Importance: Chronic prurigo (CPG), including prurigo nodularis, is a difficult disease to treat and considerably affects patients' quality of life. Helping patients obtain control of CPG is a major treatment goal.
Objective: To develop and validate the Prurigo Control Test (PCT), a tool for assessing disease control in CPG, and to identify a cutoff value for controlled disease to aid treatment decisions.
Design, setting, and participants: This qualitative study followed the current recommendations for patient-reported outcome measure development in the generation and validation of the PCT. The final PCT was obtained after item generation, followed by reduction and selection, and was then tested for internal consistency and test-retest reliability, convergent validity, known-group validity, screening accuracy, and banding.
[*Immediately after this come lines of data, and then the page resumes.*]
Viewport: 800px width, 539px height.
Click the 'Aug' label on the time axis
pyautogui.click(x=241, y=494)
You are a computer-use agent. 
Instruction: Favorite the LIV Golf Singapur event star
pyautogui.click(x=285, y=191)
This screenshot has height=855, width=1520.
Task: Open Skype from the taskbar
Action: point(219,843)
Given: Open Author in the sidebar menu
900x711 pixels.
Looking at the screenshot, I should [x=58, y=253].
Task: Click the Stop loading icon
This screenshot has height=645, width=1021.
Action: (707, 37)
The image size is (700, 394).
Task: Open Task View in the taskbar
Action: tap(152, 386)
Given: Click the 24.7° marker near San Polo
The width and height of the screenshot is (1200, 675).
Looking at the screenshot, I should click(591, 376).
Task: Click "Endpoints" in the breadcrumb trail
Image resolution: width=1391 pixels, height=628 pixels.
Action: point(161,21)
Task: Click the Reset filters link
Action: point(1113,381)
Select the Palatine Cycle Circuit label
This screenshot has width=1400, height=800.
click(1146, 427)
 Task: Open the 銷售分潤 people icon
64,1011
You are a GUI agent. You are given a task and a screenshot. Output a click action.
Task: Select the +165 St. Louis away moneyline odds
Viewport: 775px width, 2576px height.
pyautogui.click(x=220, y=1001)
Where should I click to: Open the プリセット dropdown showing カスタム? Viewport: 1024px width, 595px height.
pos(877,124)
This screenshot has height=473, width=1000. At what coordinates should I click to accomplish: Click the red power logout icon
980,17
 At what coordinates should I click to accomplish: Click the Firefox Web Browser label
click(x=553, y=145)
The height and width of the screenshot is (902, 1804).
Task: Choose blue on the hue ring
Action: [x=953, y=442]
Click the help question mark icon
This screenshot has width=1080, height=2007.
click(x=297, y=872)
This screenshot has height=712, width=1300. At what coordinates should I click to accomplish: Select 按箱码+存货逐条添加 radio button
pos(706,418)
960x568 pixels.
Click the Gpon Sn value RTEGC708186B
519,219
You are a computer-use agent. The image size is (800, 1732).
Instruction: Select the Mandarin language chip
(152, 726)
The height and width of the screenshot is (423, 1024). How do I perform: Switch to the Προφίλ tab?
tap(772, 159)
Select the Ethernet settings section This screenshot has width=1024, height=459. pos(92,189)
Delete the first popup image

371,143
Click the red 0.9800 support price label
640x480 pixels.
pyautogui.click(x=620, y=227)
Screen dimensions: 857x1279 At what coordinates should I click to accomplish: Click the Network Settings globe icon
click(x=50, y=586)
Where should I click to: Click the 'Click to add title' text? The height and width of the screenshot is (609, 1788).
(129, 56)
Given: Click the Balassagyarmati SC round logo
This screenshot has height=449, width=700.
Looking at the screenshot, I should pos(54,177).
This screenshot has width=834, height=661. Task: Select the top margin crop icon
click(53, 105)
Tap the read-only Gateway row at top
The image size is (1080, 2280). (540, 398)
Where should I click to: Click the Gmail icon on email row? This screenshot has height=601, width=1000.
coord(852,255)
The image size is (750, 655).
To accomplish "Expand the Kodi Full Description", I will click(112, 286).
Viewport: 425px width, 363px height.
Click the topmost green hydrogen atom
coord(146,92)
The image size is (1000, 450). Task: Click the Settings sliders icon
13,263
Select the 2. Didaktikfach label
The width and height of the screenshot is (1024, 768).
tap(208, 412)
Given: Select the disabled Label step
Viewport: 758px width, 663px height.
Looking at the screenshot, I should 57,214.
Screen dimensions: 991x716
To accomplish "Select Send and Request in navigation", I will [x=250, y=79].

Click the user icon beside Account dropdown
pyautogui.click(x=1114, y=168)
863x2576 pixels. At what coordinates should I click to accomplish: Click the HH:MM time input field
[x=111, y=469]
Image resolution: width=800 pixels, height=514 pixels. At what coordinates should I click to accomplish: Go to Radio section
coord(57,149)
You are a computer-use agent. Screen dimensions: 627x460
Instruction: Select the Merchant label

The item-generation phase resulted in an unselected list of 69 potential PCT items. Impact analysis, interitem correlation, and review for content (face) validity resulted in final set of 5 PCT items. The validation study was performed among patients across 2 expert centers in Germany. Data were analyzed from February 2017 to November 2019.
Main outcomes and measures: A 5-item PCT with a recall period of 2 weeks was developed. A cutoff value of 10 points or higher was determined as suitable for identifying patients with well-controlled vs poorly controlled CPG.
Results: Of the 95 patients included in the validation study, the median (range) age was 63 (19-87) years, 50 patients (53%) were women, and the median (range) disease duration was 72 (9-774) months. The validation study yielded good internal consistency reliability (Cronbach α, 0.86) and a high degree of convergent validity. The PCT demonstrated good known-group validity and could discriminate between patients who differed in prurigo control. Test-retest reliability was high, and the intraclass correlation coefficient was 0.94, indicating excellent reproducibility.
Conclusions and relevance: This qualitative study showed that the PCT is able to assess disease control in patients with CPG. Its retrospective approach, brevity, and simple scoring likely make the PCT suitable for clinical practice and trials.